* [DATA EXTRACT]:
'''

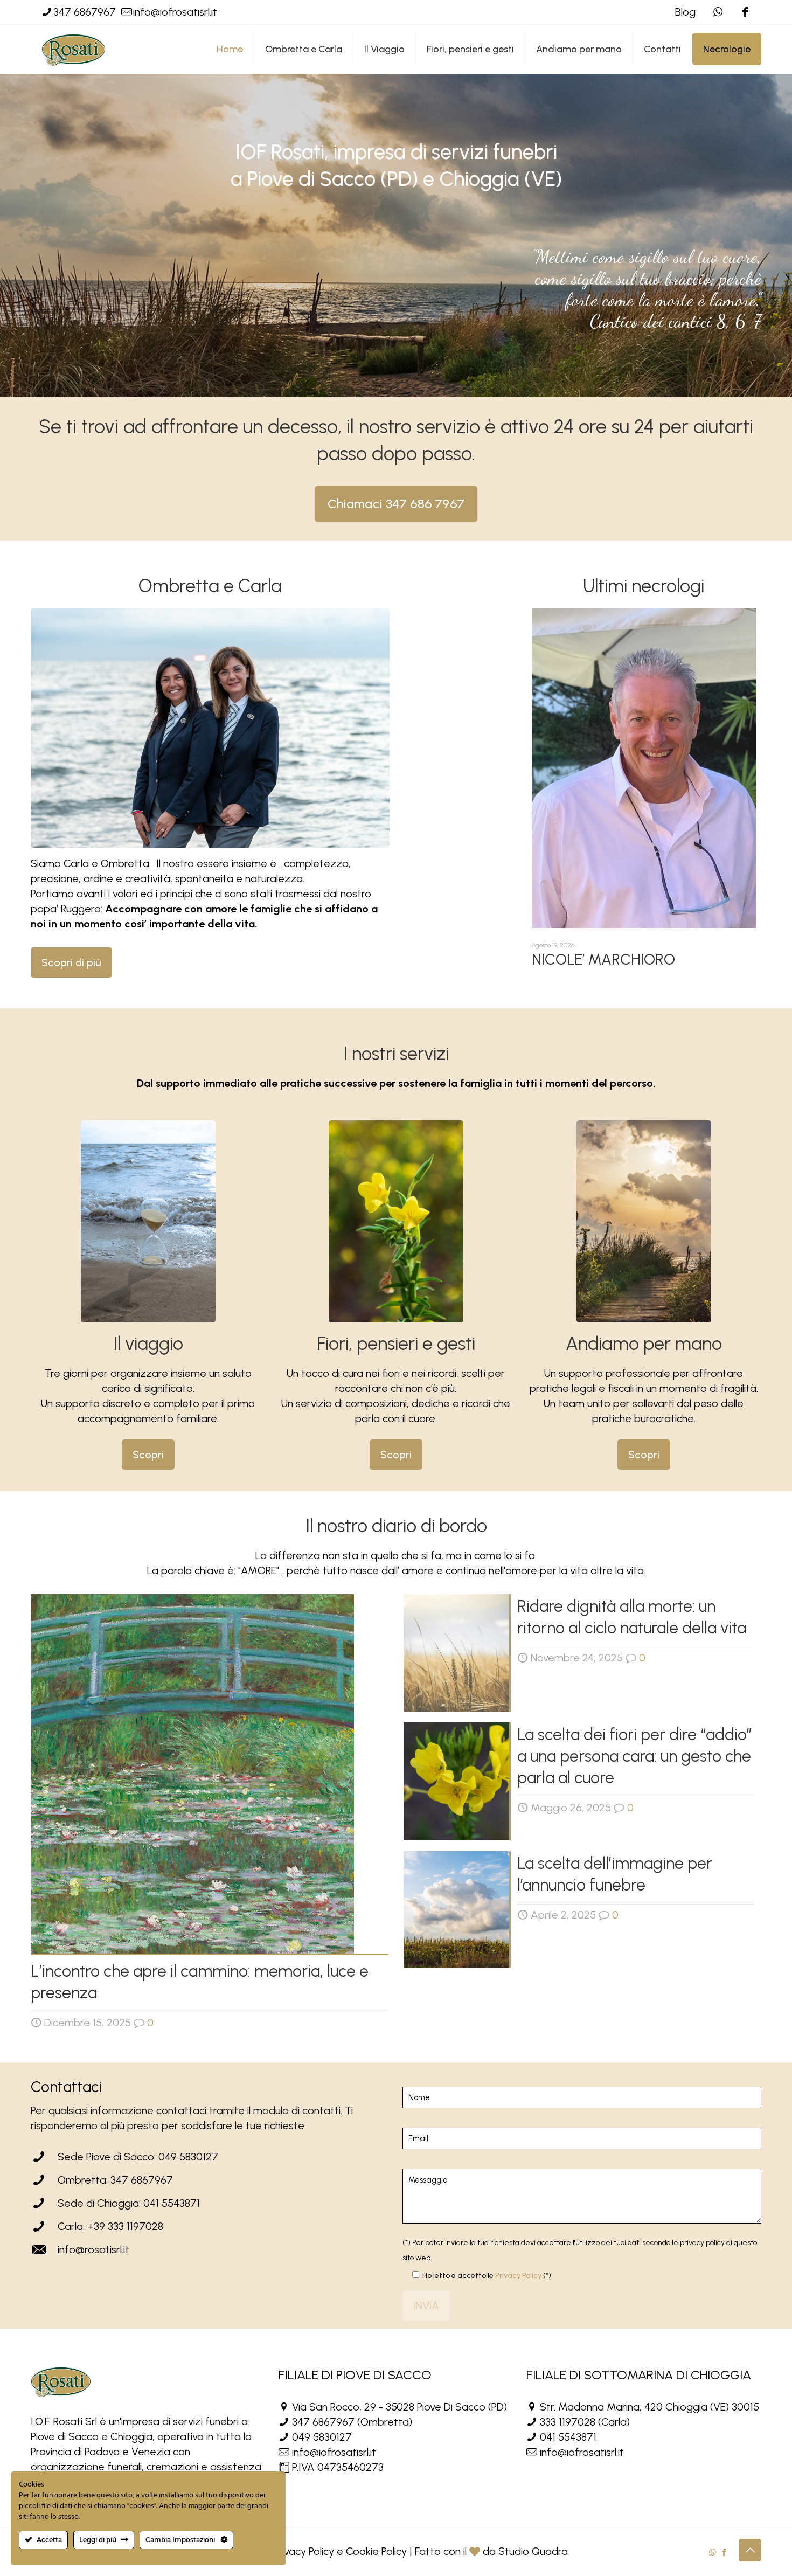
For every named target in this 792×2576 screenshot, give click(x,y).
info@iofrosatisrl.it (175, 11)
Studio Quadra (533, 2551)
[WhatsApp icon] (712, 2552)
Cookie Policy (376, 2551)
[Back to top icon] (750, 2550)
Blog (685, 11)
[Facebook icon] (745, 11)
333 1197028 (567, 2421)
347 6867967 (84, 11)
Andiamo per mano (644, 1344)
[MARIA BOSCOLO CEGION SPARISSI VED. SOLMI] (644, 768)
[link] (148, 1221)
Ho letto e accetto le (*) (486, 2275)
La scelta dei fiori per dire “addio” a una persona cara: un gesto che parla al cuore (634, 1756)
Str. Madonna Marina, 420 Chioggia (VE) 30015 (649, 2406)
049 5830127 (322, 2436)
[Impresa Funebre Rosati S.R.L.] (73, 49)
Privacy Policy (518, 2275)
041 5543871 (568, 2436)
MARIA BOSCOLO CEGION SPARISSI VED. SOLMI (620, 967)
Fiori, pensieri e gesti (396, 1344)
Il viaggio (148, 1344)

'''

* [WHAT IS REQUIRED]:
Output every entry above exactly as written, but omit the pictures.

* [RESPONSE TO THIS EXERCISE]:
For every named target in this 792×2576 screenshot, give click(x,y).
info@iofrosatisrl.it (175, 11)
Studio Quadra (533, 2551)
[WhatsApp icon] (712, 2552)
Cookie Policy (376, 2551)
[Back to top icon] (750, 2550)
Blog (685, 11)
[Facebook icon] (745, 11)
333 1197028 (567, 2421)
347 6867967 (84, 11)
Andiamo per mano (644, 1344)
[MARIA BOSCOLO CEGION SPARISSI VED. SOLMI] (644, 768)
[link] (148, 1221)
Ho letto e accetto le (*) (486, 2275)
La scelta dei fiori per dire “addio” a una persona cara: un gesto che parla al cuore (634, 1756)
Str. Madonna Marina, 420 Chioggia (VE) 30015 (649, 2406)
049 5830127 (322, 2436)
[Impresa Funebre Rosati S.R.L.] (73, 49)
Privacy Policy (518, 2275)
041 5543871 (568, 2436)
MARIA BOSCOLO CEGION SPARISSI VED. SOLMI (620, 967)
Fiori, pensieri e gesti (396, 1344)
Il viaggio (148, 1344)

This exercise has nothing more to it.